STATED TASK:
Put the lines of the records below into a numbered list, from the line with "The width and height of the screenshot is (1568, 768)." up to and including the line with "In order to click on Image". Omit blank lines.

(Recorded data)
**********

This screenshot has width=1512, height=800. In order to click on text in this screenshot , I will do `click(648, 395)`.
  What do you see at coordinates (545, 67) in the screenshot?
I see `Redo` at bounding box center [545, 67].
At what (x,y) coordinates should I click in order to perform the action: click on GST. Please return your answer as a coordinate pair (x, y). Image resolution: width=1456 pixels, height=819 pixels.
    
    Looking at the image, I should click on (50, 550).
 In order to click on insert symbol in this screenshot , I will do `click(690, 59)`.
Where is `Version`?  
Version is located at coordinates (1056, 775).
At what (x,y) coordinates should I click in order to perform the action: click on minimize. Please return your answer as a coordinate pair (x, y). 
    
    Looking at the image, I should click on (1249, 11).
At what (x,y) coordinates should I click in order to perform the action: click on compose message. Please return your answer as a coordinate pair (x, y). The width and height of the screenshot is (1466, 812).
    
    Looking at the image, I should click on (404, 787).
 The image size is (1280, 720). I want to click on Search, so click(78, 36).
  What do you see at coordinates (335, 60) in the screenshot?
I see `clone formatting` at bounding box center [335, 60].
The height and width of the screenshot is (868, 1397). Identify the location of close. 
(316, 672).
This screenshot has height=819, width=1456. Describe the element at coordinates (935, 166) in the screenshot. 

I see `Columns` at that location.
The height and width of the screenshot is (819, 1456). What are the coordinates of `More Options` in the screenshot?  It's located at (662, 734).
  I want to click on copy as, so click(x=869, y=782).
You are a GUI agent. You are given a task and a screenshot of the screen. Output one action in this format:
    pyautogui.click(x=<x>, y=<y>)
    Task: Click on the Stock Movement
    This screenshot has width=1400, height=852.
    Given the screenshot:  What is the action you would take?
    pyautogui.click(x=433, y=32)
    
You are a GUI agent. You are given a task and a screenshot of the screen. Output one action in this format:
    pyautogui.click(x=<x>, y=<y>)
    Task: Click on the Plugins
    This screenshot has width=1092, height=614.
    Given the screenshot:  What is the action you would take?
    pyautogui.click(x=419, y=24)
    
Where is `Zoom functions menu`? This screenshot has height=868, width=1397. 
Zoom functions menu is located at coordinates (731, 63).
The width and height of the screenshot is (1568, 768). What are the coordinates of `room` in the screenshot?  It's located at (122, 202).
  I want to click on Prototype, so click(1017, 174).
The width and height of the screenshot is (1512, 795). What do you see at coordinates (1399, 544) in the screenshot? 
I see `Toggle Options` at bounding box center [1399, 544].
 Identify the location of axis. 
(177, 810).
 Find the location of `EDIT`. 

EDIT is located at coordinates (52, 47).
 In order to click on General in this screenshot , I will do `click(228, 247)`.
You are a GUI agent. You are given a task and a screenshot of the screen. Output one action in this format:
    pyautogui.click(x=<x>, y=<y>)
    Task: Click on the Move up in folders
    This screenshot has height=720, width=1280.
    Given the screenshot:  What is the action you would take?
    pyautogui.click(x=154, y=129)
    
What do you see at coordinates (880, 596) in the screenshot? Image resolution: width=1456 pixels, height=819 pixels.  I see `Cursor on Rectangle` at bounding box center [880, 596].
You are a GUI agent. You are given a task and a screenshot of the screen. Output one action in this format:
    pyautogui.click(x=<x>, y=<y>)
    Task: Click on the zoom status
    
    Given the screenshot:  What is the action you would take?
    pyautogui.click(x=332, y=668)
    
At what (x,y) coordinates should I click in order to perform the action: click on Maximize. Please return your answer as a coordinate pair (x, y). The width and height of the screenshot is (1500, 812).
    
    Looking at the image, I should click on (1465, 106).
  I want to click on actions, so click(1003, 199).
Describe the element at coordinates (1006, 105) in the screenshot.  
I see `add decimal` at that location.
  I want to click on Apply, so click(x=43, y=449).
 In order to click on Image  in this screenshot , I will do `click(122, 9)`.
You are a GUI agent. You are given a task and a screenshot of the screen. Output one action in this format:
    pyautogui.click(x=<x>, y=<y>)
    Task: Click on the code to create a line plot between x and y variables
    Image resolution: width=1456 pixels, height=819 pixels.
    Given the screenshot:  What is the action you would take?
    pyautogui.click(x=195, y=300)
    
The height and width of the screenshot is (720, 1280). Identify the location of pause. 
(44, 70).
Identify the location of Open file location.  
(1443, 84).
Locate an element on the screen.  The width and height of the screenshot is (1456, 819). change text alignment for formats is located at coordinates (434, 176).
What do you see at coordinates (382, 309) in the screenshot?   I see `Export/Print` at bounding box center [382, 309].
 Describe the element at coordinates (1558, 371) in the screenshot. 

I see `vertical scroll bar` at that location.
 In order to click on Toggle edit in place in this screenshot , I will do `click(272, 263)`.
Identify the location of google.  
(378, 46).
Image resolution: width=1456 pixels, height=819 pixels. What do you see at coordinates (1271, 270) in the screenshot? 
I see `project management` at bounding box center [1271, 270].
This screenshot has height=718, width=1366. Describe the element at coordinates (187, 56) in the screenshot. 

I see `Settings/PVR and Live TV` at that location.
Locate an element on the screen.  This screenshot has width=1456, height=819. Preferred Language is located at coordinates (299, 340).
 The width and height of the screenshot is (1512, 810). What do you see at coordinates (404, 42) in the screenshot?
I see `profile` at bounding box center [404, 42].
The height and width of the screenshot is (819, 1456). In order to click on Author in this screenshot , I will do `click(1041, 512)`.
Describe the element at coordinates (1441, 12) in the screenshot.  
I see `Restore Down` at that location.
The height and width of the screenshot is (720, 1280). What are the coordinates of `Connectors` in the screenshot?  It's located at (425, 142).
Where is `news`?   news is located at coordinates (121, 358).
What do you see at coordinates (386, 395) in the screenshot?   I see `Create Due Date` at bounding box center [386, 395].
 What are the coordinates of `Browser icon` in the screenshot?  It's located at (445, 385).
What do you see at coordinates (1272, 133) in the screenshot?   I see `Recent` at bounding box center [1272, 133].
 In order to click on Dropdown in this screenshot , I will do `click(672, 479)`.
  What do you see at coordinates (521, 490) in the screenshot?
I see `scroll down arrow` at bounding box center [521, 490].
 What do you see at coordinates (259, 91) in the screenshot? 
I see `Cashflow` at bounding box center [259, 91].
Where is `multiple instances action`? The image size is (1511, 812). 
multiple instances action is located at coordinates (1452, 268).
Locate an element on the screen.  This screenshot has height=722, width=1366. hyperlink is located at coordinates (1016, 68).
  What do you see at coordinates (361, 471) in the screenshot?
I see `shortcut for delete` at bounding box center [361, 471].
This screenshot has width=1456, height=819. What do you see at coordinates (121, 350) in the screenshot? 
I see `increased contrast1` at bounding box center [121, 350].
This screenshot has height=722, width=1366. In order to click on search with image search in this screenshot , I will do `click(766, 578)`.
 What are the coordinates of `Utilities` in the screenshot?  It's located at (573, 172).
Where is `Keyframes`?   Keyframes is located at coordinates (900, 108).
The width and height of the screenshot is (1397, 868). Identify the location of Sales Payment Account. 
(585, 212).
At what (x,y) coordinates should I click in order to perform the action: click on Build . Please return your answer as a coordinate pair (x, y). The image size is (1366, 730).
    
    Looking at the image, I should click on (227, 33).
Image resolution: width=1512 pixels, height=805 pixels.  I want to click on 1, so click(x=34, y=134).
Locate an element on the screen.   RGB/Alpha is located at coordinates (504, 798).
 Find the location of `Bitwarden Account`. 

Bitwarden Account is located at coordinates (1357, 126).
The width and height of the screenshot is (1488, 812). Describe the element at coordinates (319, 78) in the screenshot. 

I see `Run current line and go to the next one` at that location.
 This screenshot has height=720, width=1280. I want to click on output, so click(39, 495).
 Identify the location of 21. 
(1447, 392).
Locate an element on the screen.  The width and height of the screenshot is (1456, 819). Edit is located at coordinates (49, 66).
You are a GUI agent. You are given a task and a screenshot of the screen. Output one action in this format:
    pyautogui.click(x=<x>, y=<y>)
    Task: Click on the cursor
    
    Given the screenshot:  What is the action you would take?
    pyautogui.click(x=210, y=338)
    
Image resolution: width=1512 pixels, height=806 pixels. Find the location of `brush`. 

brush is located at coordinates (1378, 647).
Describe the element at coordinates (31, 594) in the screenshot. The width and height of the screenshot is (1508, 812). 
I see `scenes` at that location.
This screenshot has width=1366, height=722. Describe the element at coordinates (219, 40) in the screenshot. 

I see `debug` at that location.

**********

REPLY:
1. The width and height of the screenshot is (1568, 768). What are the coordinates of `room` in the screenshot?  It's located at (122, 202).
2.   I want to click on Prototype, so click(1017, 174).
3. The width and height of the screenshot is (1512, 795). What do you see at coordinates (1399, 544) in the screenshot? 
4. I see `Toggle Options` at bounding box center [1399, 544].
5.  Identify the location of axis. 
6. (177, 810).
7.  Find the location of `EDIT`. 
8. EDIT is located at coordinates (52, 47).
9.  In order to click on General in this screenshot , I will do `click(228, 247)`.
10. You are a GUI agent. You are given a task and a screenshot of the screen. Output one action in this format:
11.     pyautogui.click(x=<x>, y=<y>)
12.     Task: Click on the Move up in folders
13.     This screenshot has height=720, width=1280.
14.     Given the screenshot:  What is the action you would take?
15.     pyautogui.click(x=154, y=129)
16. What do you see at coordinates (880, 596) in the screenshot? Image resolution: width=1456 pixels, height=819 pixels.  I see `Cursor on Rectangle` at bounding box center [880, 596].
17. You are a GUI agent. You are given a task and a screenshot of the screen. Output one action in this format:
18.     pyautogui.click(x=<x>, y=<y>)
19.     Task: Click on the zoom status
20.     Given the screenshot:  What is the action you would take?
21.     pyautogui.click(x=332, y=668)
22. At what (x,y) coordinates should I click in order to perform the action: click on Maximize. Please return your answer as a coordinate pair (x, y). The width and height of the screenshot is (1500, 812).
23.     Looking at the image, I should click on (1465, 106).
24.   I want to click on actions, so click(1003, 199).
25. Describe the element at coordinates (1006, 105) in the screenshot.  
26. I see `add decimal` at that location.
27.   I want to click on Apply, so click(x=43, y=449).
28.  In order to click on Image  in this screenshot , I will do `click(122, 9)`.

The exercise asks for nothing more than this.